Wat te doen?
18 maart 2012, Vottem, de federale politie gaat er tegenaan, 2 waterkanonnen versperren de weg, heel wat robocops in en rond het asielcentrum, politie in burger overal, een helikopter bij de manifestatie.
Reeds bij aanvang leren we dat rugzakken door de politie verboden waren en elke daad die de openbare orde kan verstoren met onmiddellijke aanhouding beantwoord zal worden. De clowns moeten hun identiteitskaart geven omdat ze iets moeilijker te identificeren zijn.
Op het einde maken we van onze rugzakken buiktassen en zetten we volgende slogan in: “Bevrijd de rugzakken!”
Een brave mars, goed in het oog gehouden door de helikopter en de infiltranten. Bekijk de familiekiekjes hier.
Aan het centrum de klassieke slogans, gezang, enkele slagen op de toegangspoort, zeer vlug tegen gehouden door de politie en de organisatoren.
Na een klein uur verschijnen de 2 waterkanonnen begeleid door combi’s en robocops klaar om aan te vallen. De waterkanonnen kijken de manifestanten aan, de zwaailichten goed zichtbaar.

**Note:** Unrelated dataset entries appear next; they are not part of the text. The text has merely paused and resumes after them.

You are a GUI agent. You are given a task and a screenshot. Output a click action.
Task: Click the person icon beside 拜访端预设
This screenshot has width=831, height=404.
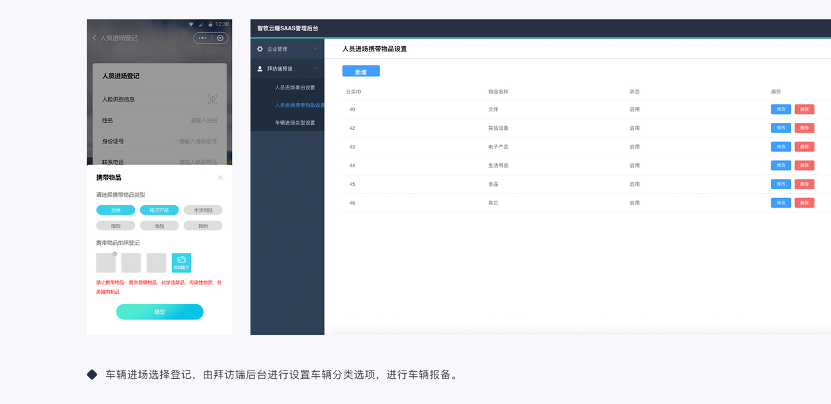click(x=260, y=69)

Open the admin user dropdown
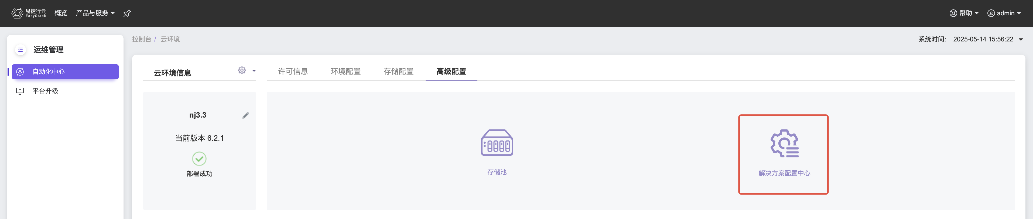[x=1004, y=13]
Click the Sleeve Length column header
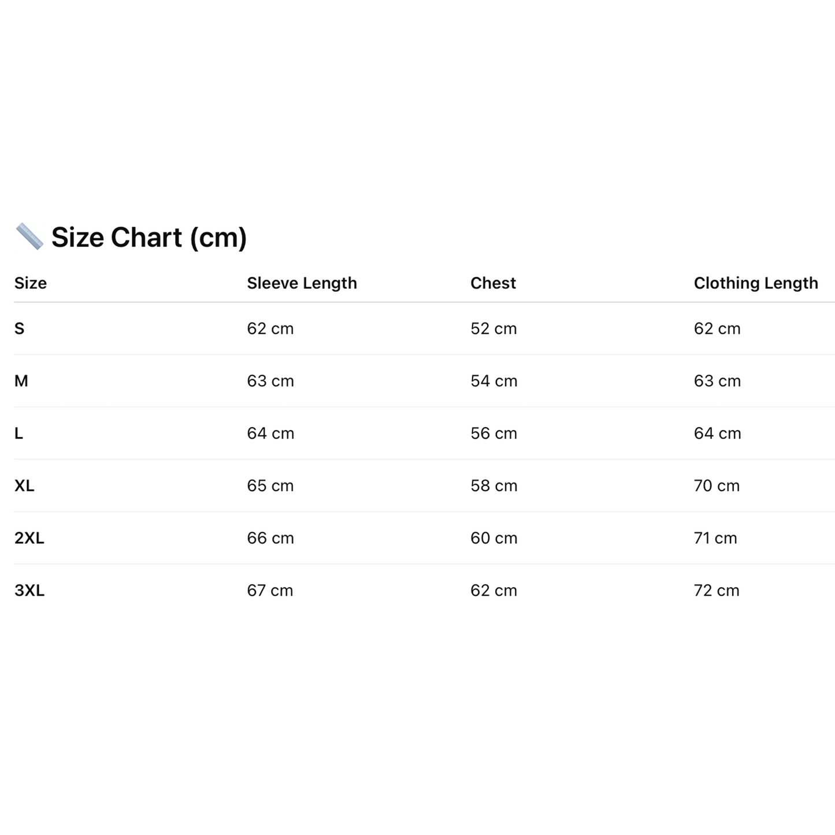835x835 pixels. (302, 283)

In het centrum staan robocops ostentatief klaar om ons te grijpen als sommigen het gekke idee zouden krijgen om net als vorig jaar in het centrum te proberen geraken.
De organisatoren roepen op om iets verder terug samen te komen om het spreekkoor te aanhoren. Een kleine honderd manifestanten blijft achter en zet zich op de weg neer oog in oog met de waterkanonnen. Die rijden steeds dichter naar hen toe.
De menigte verspreidt zich, keert rustig huiswaarts en laat enkele tientallen personen achter oog in oog met de waterkanonnen en gehelmde en tot op de tanden gewapende agenten.
We horen “je moet niet provoceren”, “laten we vertrekken”, “wij zijn pacifistisch”, “wij hebben geen zin om ons voor niets te laten arresteren”, “er is niets meer te doen”, “we moeten niet ingaan op hun provocaties”.
Maar hoe vaak gaan we hen laten doen?
En die vriendelijke organisatoren die hier of elders de woede van hun goede leden proberen in te tomen?
En zij die de laatste protestanten tegen de provocaties overlaten aan de genade van welke politiële ‘vergissing’ dan ook, die de opgeslotenen geconfronteerd met dagelijkse repressie aan hun lot over laten?
Wat gaat er van ons worden als we het alomtegenwoordige staatsgeweld blijven aanvaarden?
Gaan we hen blijven laten doen, weglopen als de politie zich nog maar laat zien, in naam van de geweldloosheid, in functie van onze persoonlijke veiligheid?
Waarom zijn we daar aan beland, waarom verdwijnt de solidariteit geconfronteerd met dergelijke repressie?
Solidariteit met zij die in gevangenschap elke dag met repressie te maken krijgen, solidariteit met zij die de waterkanonnen trotseren, solidariteit tegen de overheidsrepressie?
We komen er niet op die manier!!
De solidariteit is dood zeg ik je, en we zitten allen vast in het “ieder voor zich”-stramien.
“Toen de nazi’s de communisten arresteerden, heb ik gezwegen; ik was immers geen communist.
Toen ze de sociaaldemocraten gevangenzetten, heb ik gezwegen; ik was immers geen sociaaldemocraat.
Toen ze de vakbondsleden kwamen halen, heb ik niet geprotesteerd; ik was immers geen vakbondslid.
Toen ze de Joden opsloten, heb ik niet geprotesteerd; Ik was immers geen Jood.
Toen ze mij kwamen halen was er niemand meer, die nog protesteren kon.”